Certes, Fukushima est passé par là. Comme à Tchernobyl, les effets des radiations concernent tous les domaines. D’importantes populations devraient être déplacées pour des périodes de temps indéterminées, la santé des enfants est compromise, l’industrie agricole et l’élevage sont cassés. Personne ne sait quand la situation sera « sous contrôle » à la centrale.

En mettant cette question du nucléaire au cœur du débat pour la présidentielle, EELV et surtout Eva Joly, ont bien montré qu’il fallait prendre position dès à présent, qu’attendre encore pour faire un choix ne rimait à rien : « Il faut commencer à sortir du nucléaire dès à présent ». C’est un choix politique, l’humain doit primer sur l’industriel.

Les investisseurs, les capitalistes et les lobbies du nucléaire continuent leur combat pour retarder au maximum un virage qui n’est plus nié par personne : « Il faudra bien un jour sortir du nucléaire ». En coulisse, ils travaillent à se positionner, ayant compris l’enjeu. Tardif.

Un article récent du Figaro titrait : « La Bourse ne croit plus au nucléaire ». Significatif.

Les ingénieurs de l’Ecole des Mines, les têtes pensantes du tout nucléaire, se taisent. Ils sentent bien qu’ils ont commis une erreur d’estimation en pensant que le tout nucléaire était la réponse idéale et éternelle à la question des besoins énergétiques chez nous. Présomption.

Les résultats d’Areva sont mauvais : le projet d’un second EPR à Penly a été abandonné, Flamanville et surtout l’EPR proposé à la Finlande ont un surcoût catastrophique.
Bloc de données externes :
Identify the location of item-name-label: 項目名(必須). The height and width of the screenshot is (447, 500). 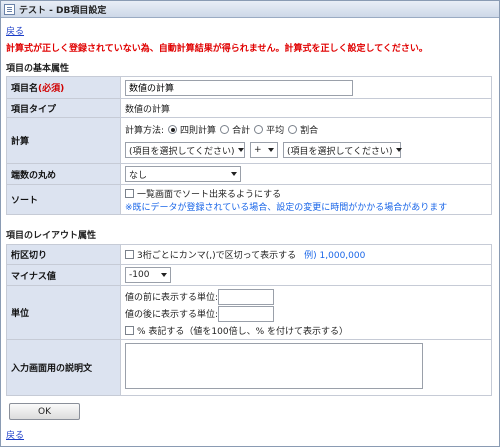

Le fleuron du nucléaire français peine à trouver des marchés (trop chers, concurrence, effet Fukushima). Ce genre de transition ne s’improvise pas, ne se fait pas du jour au lendemain, il faut essayer de rentabiliser au maximum les investissements très importants réalisés depuis 50 ans dans le nucléaire !

Un avenir se dessine

Alors, finalement, tous les aspects du nucléaire examinés, une évidence se dessine. Ne reste plus qu’à savoir quand et comment en sortir !

Le programme que proposera EELV officiellement au début de 2012 prévoit un passage à 40% de production d’électricité d’origine nucléaire d’ici 2020 ( contre environ 80% actuellement) et un 0% en 2031. L’abandon complet du nucléaire serait pour 2050.

Les énergies renouvelables devraient être à l’origine de 100% des sources d’électricité d’ici 2050.

Et d’ici 2050 également, nous devrions réduire de 50% notre consommation énergétique par toute une série de mesures d’économies et d’incitations : une vraie révolution !

On voit bien que le problème n’est pas simple, qu’il implique des importants changements d’habitudes.

Mais cette évolution, qui va dans le sens d’un plus grand respect de l’environnement, est un défi que notre pays peut relever. Il en a les moyens.

De quoi nous occuper et modifier nos habitudes pour les 35 ans à venir !

Le bon sens prévaut : la France, comme ses voisins, va sortir du nucléaire. Elle le fera sans doute moins vite qu’il n’aurait fallu, surtout quand on fait référence à Fukushima, mais elle le ferra, elle va le faire.